Hurt… Again!

Posted: September 26, 2014 in Hurt...
Tags: , , , , , ,

Welcome to me and I AM. i’m your host Dr. Ed Peterson and i’m so glad you have returned for the conclusion of this short but meaningful series.

Several years ago i felt God say to me “ed, it’s time for you to enjoy my people.” It’s true, for years i endured people, i lived a life shaped by the hurt they caused me to feel in the past. Since then i have or so i though i have been looking at relationships without judgments, without pre-qualifiers, as divine appointments from God. To some degree that’s true but on the other hand, i shared yesterday my definition of relationships, defining the terms and guarding myself from further hurts from those that i don’t deem “worthy” of my suffering. Nice going ed!

hurtingIf i were given the choice to do it all over again, i most certainly would. i would experience every one my hurts all over again. Why? Because every one of them added value to my life long before they hurt me. The value added, far out weighs the hurt. The value added has molded and shaped my life, not the hurts. When i think of them, it’s with fondness and not the pain of the hurt. What i would give to have those relationship back again. To laugh together, to share together, to do life together.

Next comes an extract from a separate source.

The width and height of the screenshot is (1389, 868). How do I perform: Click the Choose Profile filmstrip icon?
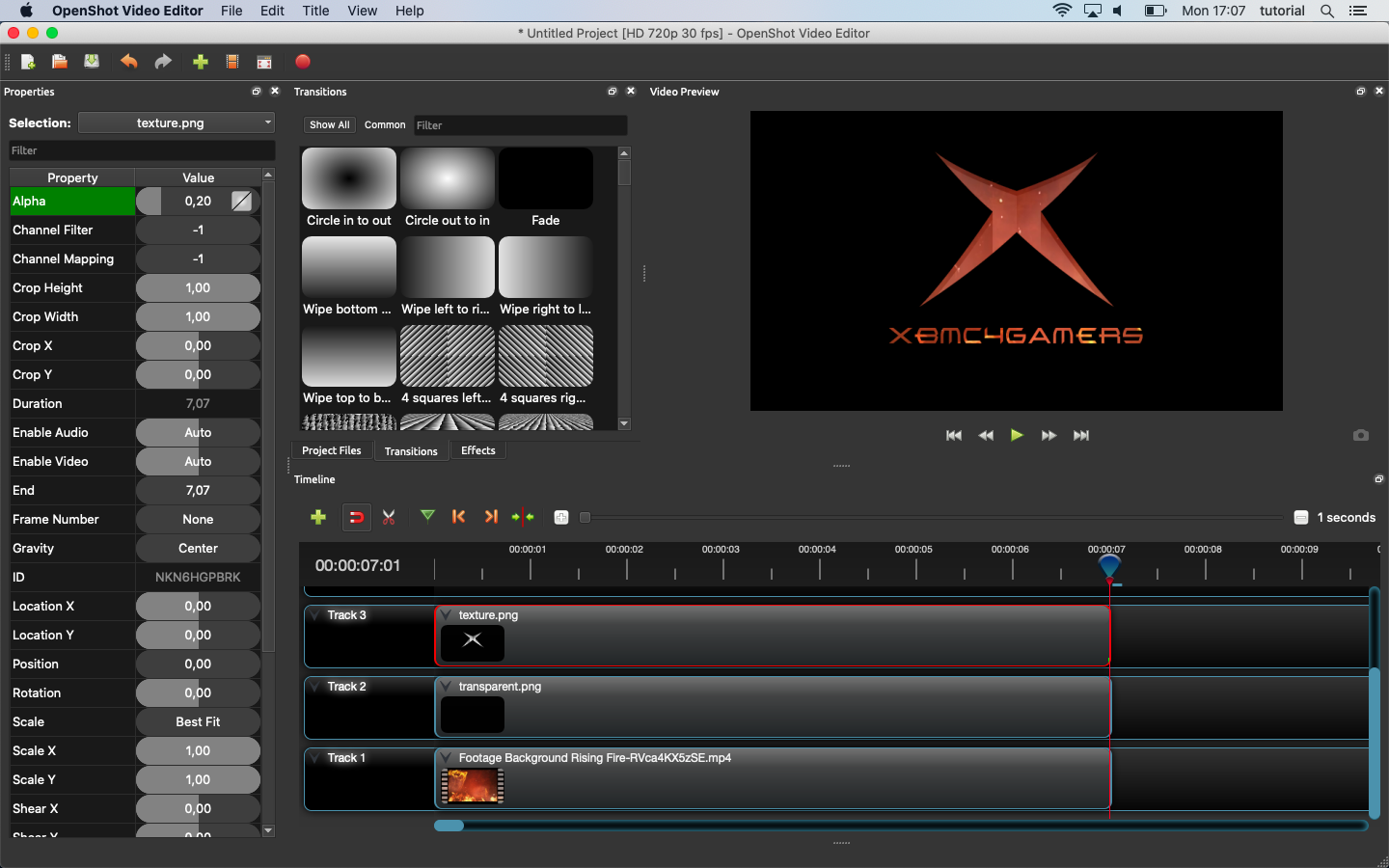(x=232, y=62)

These posts are a little out of character for me. i have not referred to a lot of the Word to make my point. The reason is simply this, i read and looked for verses to drop in but nothing clicked, until now. John 3:16 “God so greatly loved and dearly prized the world that He [even] gave up His only begotten (unique) Son, so that whoever believes in (trusts in, clings to, relies on) Him shall not perish (come to destruction, be lost) but have eternal (everlasting) life.

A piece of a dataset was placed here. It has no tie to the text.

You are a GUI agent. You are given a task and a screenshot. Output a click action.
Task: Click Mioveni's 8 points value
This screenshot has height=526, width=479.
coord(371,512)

That’s RELATIONSHIP! Read it again… God so greatly loved and dearly prized ed that He [even] gave up His only begotten (unique) Son, so that ed who believes in (trusts in, clings to, relies on) Him shall not perish (come to destruction, be lost) but have eternal (everlasting) life.

So if that’s true what does He do when i don’t trust, cling to or rely on Him? Nothing changes! That’s right, He so loved that He gave, He can’t take back His Son, He can’t erase the cross and resurrection. He so LOVED… was so complete, so final, that it could not be reversed if He, God wanted to.

i know little about that kind of love as it’s greater than any words, feelings, emotions than i am aware of. i mean, i would never give up one of my children for “anyone” else. That is beyond my comprehension.

i do better understand at least the concept of God’s promise that “He will never leave me nor forsake me.” If i had a nickel for every relationship where one or the other person gave up, i’d be a multi-millionaire.

Jesus meets the woman at the well and spends the day with her. Thousands of people on the earth and Jesus selects just 12 disciples. Was He being selective about His relationships? It would seem so initially. But… i think i would be wrong. John 3:17 says, “For God did not send the Son into the world in order to judge (to reject, to condemn, to pass sentence on) the world, but that the world might find salvation and be made safe and sound through Him.” i may spend more time with some of my relationships, but time must not the determining factor for my willingness to love them…deeply, to count them “worthy” of my willingness to suffer for them. If in the few minutes i stand before the grocery clerk i do not engage, it becomes a missed opportunity. Now am i willing to love so much that i’d give my only son for them? i’m sorry to say probably not. i don’t understand that degree of love therefore i can’t give what i don’t posses. On the other hand i do respect the example set for me, by God, to at least engage in the moment and make it count as a divine appointment, set by God. i know someone is thinking, ed your just buying groceries. Yes that’s true, but it’s more than that. It has to be… or life is very mundane and worth far less than i perceive and what God illustrated so vividly.

my relationships and hurts with people aren’t cake, ice cream, party balloons and presents. Relationships… people… come with possibilities of hurt. But ultimately what is a horrible experience can be found to contain a life time of experience that will serve me well. God counts me “worthy” and is willing to suffer hurt by me.

i would be remiss if i didn’t make mention of the flip side of this. i as a human being bring to the table the possibilities of hurting someone as well. i am more aware of that in my relationship than i am the reverse.

 Here’s my closing summary, people who really care won’t hurt you, but if they do, you’ll see it in their eyes, because they’ll be hurting to. And what about those who do not care? God so loved that He gave… not judging, rejecting, condemning, and not passing sentence, for the purpose that they too might find Him.